After completing a patient’s obstetric exam, you check the lower limbs for?

A

Oedema, varicose veins, and evidence of DVT

46
Q

When would you opt to do a neurological examination on an obstetric patient?

A

Previous history of focal neurological disease
Actual answer: Pre-eclampsia patients to assess for the presence of eclampsia

47
Q

How would you confirm SROM in a patient who is not sure?

A

1) Vaginal examination -> pooling of amniotic fluid in the posterior fornices
2) Amniosure -> paper that determines presence of amniotic fluid
3) pH Litmus test -> Red->blue, Blue->blue => basic pH

48
Q

What are the indications for a vaginal examination? (5/6)

A

To confirm SROM
Vaginal bleeding
Assess cervical dilatation + effacement + favourability for induction
Confirm + Assess progress in labour

49
Q

how would you assess the patient’s favourability for induction? Go into detail of scoring including interpretation of results

A

Bishop scoring
>7 Spontaneous delivery likely => no need for induction
<7 Spontaneous delivery unlikely => induction necessary

50
Q

Who receives pre-conception counselling?

A

Any woman contemplating pregnancy

51
Q

What type of scar is associated with a C-section

A

Pfannestiel scar

52
Q

On examination of an obstetric patient, you notice some ecchymosis. What would be the most likely cause of it?

A

Medications: Innahep and Insulin injected subcutaneously
Others = cullen’s sign from hemorrhagic pancreatitis and AAA

53
Q

How would you describe distension associated with pregnancy?

A

Ovoid distension

54
Q

What dietary advice would you give a woman contemplating pregnancy?

A

Balanced diet, weight optimisation (RF), avoidance of:
Listeriosis: Meats, soft cheeses, pates)
Salmonella: Red meats, runny eggs, petting animals
Taxoplasmosis: Gloves when gardening, hand hygeine

55
Q

What general advice would you give all mothers contemplating pregnancy in terms of general pre-conception counselling?

A

1) Dietary: Balanced diet, weight optimization, avoidance of Listeriosis (meats, soft cheeses, pates), Salmonella (avoid runny eggs, red meats, petting farm animals), Taxoplasmosis (Gloves when gardening)

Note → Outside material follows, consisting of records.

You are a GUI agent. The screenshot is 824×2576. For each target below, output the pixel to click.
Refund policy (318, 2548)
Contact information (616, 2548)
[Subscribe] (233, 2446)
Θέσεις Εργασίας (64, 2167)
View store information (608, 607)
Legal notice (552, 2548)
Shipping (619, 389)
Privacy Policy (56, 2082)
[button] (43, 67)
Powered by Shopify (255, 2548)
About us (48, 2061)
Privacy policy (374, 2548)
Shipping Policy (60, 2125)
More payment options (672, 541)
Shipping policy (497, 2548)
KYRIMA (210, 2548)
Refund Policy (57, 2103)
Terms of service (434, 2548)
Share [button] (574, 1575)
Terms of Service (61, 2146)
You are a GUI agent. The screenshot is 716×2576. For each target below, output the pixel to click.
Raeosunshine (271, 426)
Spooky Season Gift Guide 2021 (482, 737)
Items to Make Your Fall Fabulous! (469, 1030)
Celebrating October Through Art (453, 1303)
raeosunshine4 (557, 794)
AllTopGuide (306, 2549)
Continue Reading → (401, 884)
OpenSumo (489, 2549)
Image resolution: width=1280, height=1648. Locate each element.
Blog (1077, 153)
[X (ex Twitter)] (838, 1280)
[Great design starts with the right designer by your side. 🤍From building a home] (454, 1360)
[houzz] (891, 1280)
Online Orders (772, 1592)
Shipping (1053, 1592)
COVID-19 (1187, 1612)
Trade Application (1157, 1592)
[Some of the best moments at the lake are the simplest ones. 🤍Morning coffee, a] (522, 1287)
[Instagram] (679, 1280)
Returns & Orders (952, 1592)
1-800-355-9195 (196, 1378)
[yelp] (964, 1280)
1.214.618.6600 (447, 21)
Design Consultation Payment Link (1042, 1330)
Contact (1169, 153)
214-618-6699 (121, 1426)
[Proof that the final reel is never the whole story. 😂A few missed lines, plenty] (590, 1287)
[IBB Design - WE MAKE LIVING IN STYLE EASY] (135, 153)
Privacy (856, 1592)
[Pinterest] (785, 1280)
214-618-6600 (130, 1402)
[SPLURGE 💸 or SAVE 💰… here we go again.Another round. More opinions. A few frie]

2) Folic acid: Folic acid should be taken 3-months pre-conceptually and throughout the first trimester (0-12 weeks) to reduce the incidence of neural tube defects such as spinal bifida. If the patient is on certain medicatins such as sodium valproate or has a hx of spinal bifida in family or a diabetic, you would dose the patient at 5mg. Otherwise 0.4mg would be recommended daily.

3) Avoidance of smoking, alcohol, and recreational drug use

4) Check all medications with pharmacist to ensure that there are no effect on pregnancy. Also ensure compliance of medicaitons.

5) Advise on risk of foetal abnormalities

56
Q

Briefly outline the process between the woman having a positive commercial pregnancy at home until delivery

A

Care is initiated by the GP who will confirm the pregnancy via Beta HCG and writes to the hospital to request a registration or “Booking visit”. This should ideally be done in the first trimester.

At the booking visit:
1) Hx taking and discussion with midwife
2) EDD calculated by LMP using Naegele’s rule
3) Obstetric examination
4) Booking bloods
5) Early Ultrasound
6) If medical disorder, consult with respective team -> Specific surveillance plan
7) If high risk, consult with anaesthesia and have hospital-based consultant-led pre-natal care

57
Q

When is the uterus palpable?

A

12 weeks (end of first trimester)

58
Q

What is included in the standard booking bloods?

What is added to that for select patients (high risk)

A

1) FBC
2) Blood group + Red cell alloantibody screen + RhD status
3) Infections: Rubella, Syphilis, HIV, Hep B (varicella done but not routine. It is done to save incase the patient comes into contact with varicells)
4) Discuss fetal aneuploidy

1) Hemoglobin Electrophoresis for those with ethnicities such as those at risk for Thalassemia (east asian), and Sickle cell (African)
2) Infections: Hep C, Parvovirus IgG, Taxoplasmosis.